= Werner Felix =

German music historian

Werner Felix (30 July 1927 – 24 September 1998) was a German music historian and Bach scholar. He was rector of the Hochschule für Musik Franz Liszt, Weimar and the University of Music and Theatre Leipzig as well as president of the Chopin-Gesellschaft of the DDR.

== Life ==
Felix was born in 1927 as the son of a merchant in Weißenfels. He initially learned the trade of a merchant himself. In 1950, he began a scholar music at the Hochschule für Musik Franz Liszt, Weimar, which he completed in 1951 with the Staatsexamen.

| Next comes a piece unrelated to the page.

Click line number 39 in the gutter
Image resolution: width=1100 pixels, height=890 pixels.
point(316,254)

In 1951/52, he was chief advisor in the Ministerium für das Hoch- und Fachschulwesen der DDR. From 1952 to 1954, he was director of the Erfurt Conservatory. From 1955 to 1966, he succeeded Willi Niggeling, who was "increasingly at odds with the cultural policy of the SED", Rector of the Musikhochschule in Weimar. In 1956, he was awarded a doctorate in music education by Fritz Reuter at the Faculty of Education of the Humboldt University of Berlin with the dissertation Ernst Julius Hentschel (1804 to 1875). He then received a lectureship in music history in Weimar. In 1959 he was appointed professor. In 1960, he founded the annual "International Music Seminar for Composition and Interpretation" in Weimar. In 1965 he became a full professor of music history at the Staatliche Hochschule für Musik – Mendelssohn-Akademie in Leipzig. In 1968, he was appointed Intendanten of the Gewandhaus orchestra Leipzig by the Leipzig City Council (until 1971). From 1987 to 1990 he served as rector and thus successor to Peter Herrmann at the Academy of Music "Felix Mendelssohn Bartholdy" Leipzig.

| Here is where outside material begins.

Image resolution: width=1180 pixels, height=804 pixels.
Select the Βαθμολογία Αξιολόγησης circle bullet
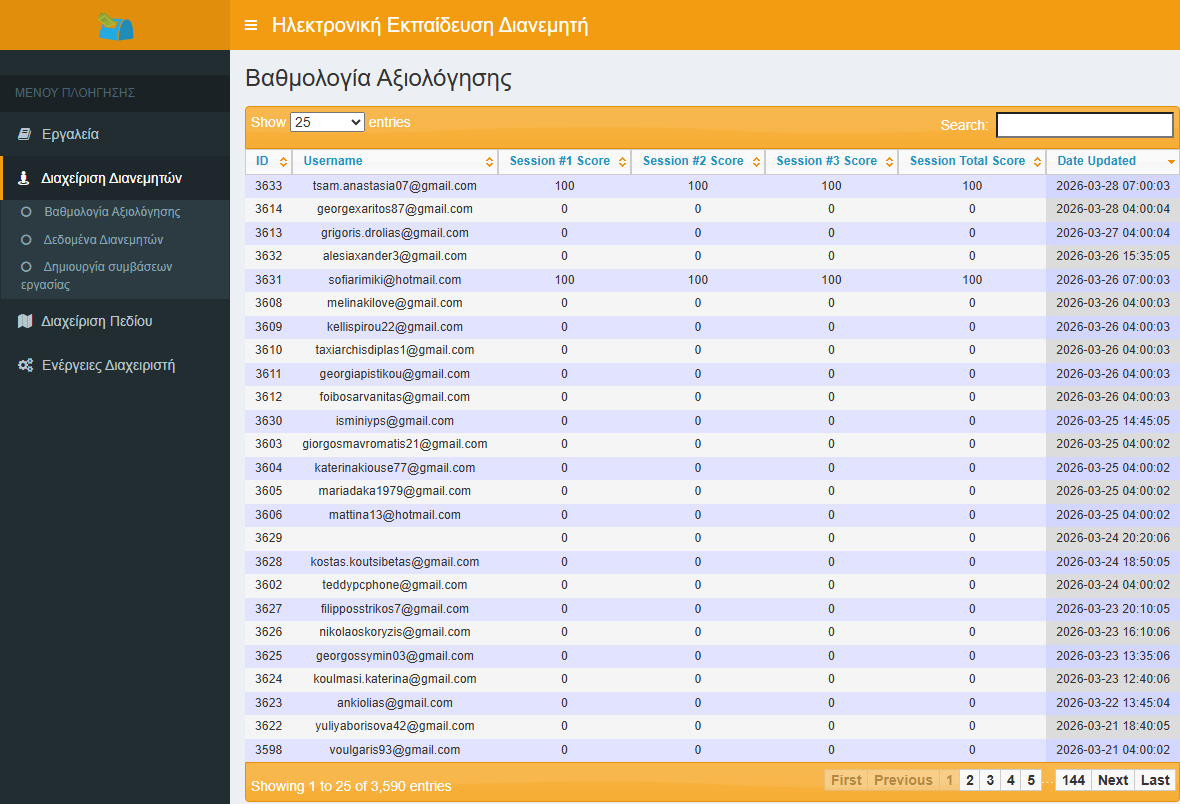point(27,212)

From 1962 to 1986 he was founding president of the Chopin Society of the GDR and corresponding member of the Chopin Society in Warsaw. Felix was a member of the Executive Council of the Music Council of the GDR and of the Central Board of the Association of Composers and Musicologists of the GDR. From 1969 to 1990 he was an executive board member of the Neue Bachgesellschaft in Leipzig. In 1976 he became president of the Debussy Circle of the GDR. From 1979 to 1991 he acted as general director of the "National Research and Memorial Centre Johann Sebastian Bach of the GDR". Thus he also presided over the incorporated Bach Archive Leipzig. From 1978 to 1998 he was a member of the editorial board of the New Bach Edition. In 1985 he became a full member of the Philological-Historical Class of the Saxon Academy of Sciences at Leipzig.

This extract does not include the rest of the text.